Кроме того, из Киева же социал-демократы распространяли в большом количестве по всему югу прокламации, отпечатанные косым шрифтом. Надо отыскать и эту типографию.
Начальство было недовольно начальником Киевского управления генералом Новицким. Управление ничего не знало. Плохо был осведомлен и порекомендованный Новицким первый начальник охранного отделения, почему туда и решили назначить розыскного офицера, прошедшего охранное отделение. А. А. Лопухин дал мне несколько ценных житейских советов. Одному в жизни не прожить, говорил он мне, между прочим, надо иметь поддержку, и он советовал мне ее найти в прокуратуре. Прокурором же палаты в Киеве был его дядя.
Зубатов хотел начать тогда и в Киеве легализацию рабочего движения и говорил со мной на эту тему. Это было одновременно с началом одесской легализации. Плеве благословлял на работу. Я упрашивал Зубатова не начинать пока легализацию в Киеве, а дать мне сначала время и возможность заняться только революцией, а там видно будет. Он уступил, и легализация миновала Киев.
В начале января 1903 года я приехал в Киев и прежде всего явился к генералу Новицкому. Принял он меня холодно. Он ненавидел Зубатова, и это переносилось на меня, и к тому же меня назначили сменить его любимого офицера, которого признали несоответствующим должности начальника охранного отделения, хотя вообще он был хороший офицер.
Губернатор Ф. Ф. Трепов, генерал, брат двух Треповых, с которыми мне приходилось уже служить, принял меня хорошо. Он был на уходе. Плеве был недоволен им за демонстрацию 1902 г., которая прошла в Киеве с большой помпой, чем революционеры очень гордились и хвастались, и поэтому Плеве считал Трепова слишком мягким.
Прокурор палаты Лопухин производил впечатление хорошего старого московского барина.
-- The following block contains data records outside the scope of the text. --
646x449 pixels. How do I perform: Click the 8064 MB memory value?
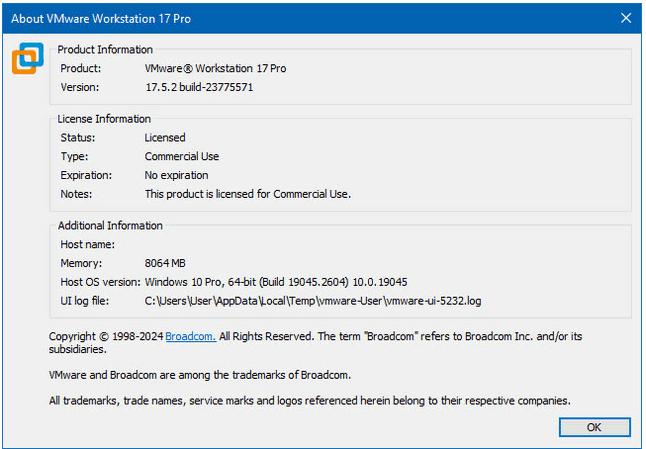click(x=166, y=263)
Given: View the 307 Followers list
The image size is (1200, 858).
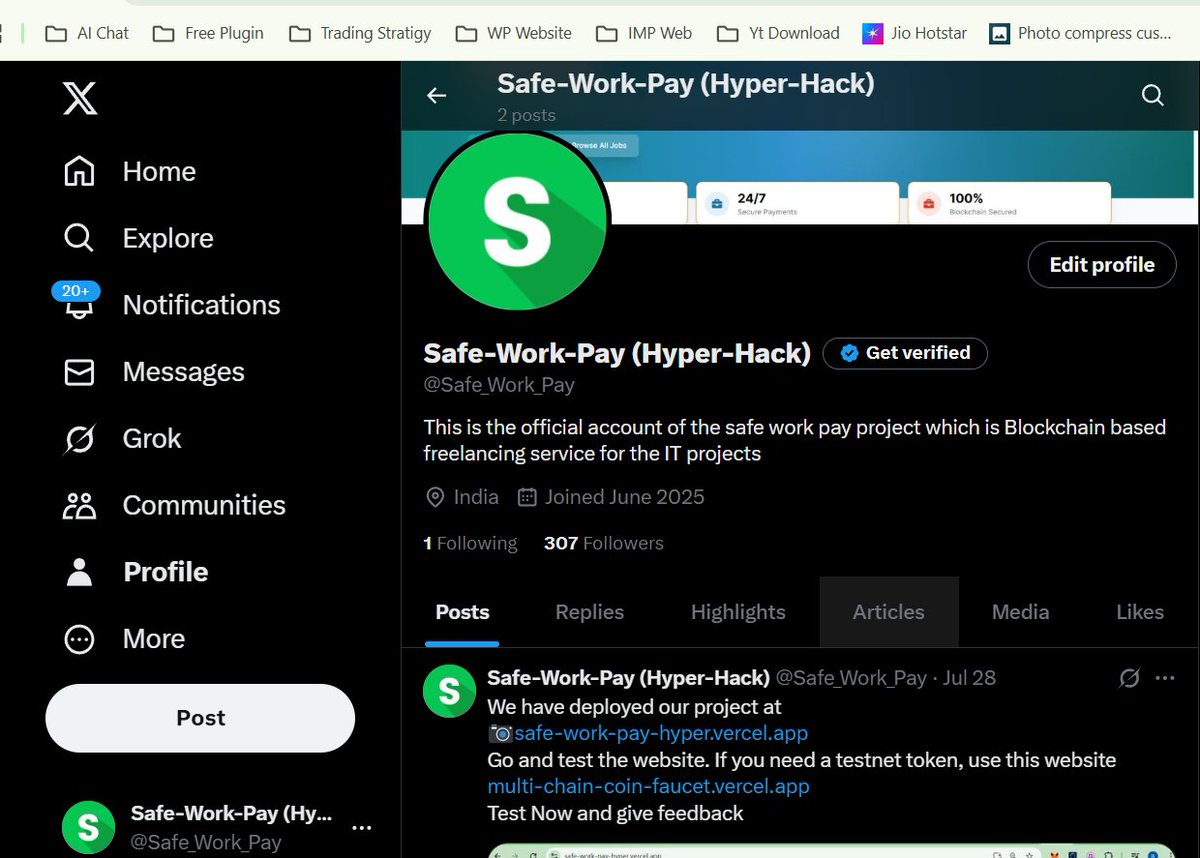Looking at the screenshot, I should tap(603, 543).
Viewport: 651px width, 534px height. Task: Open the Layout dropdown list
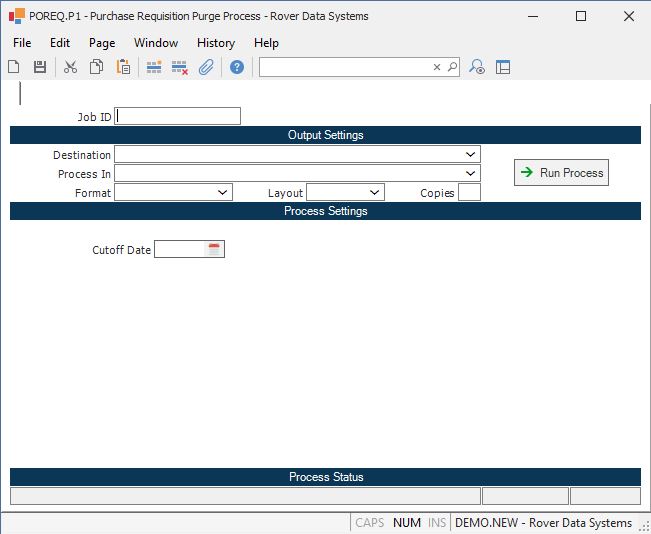(374, 193)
Спокойный, он смотрел на меня покровительственно-свысока. Говорил он слегка картавя, а слово «филер» произносил на французский манер, что имело какой-то особый «charme»[133]. Чувствовалось, что в нем можно найти доброжелателя.
С трепетом ехал я являться генерал-губернатору, генералу-адъютанту Драгомирову[134], который был и командующим войсками округа. О нем ходило много легенд и анекдотов. В Петербурге меня предупреждали, что он либерал, что он не любит жандармов и в очень плохих отношениях с Новицким. Рассказывали, что когда-то, когда Драгомиров был помоложе и любил выпить, он как-то закутил и веселился три дня. И будто бы тогда Новицкий написал на него доклад в Петербург. Узнав о том, Драгомиров послал телеграмму государю Александру III такого содержания: «Третий день пью здоровье вашего императорского величества». И будто получил ответ: «Пора бы и перестать».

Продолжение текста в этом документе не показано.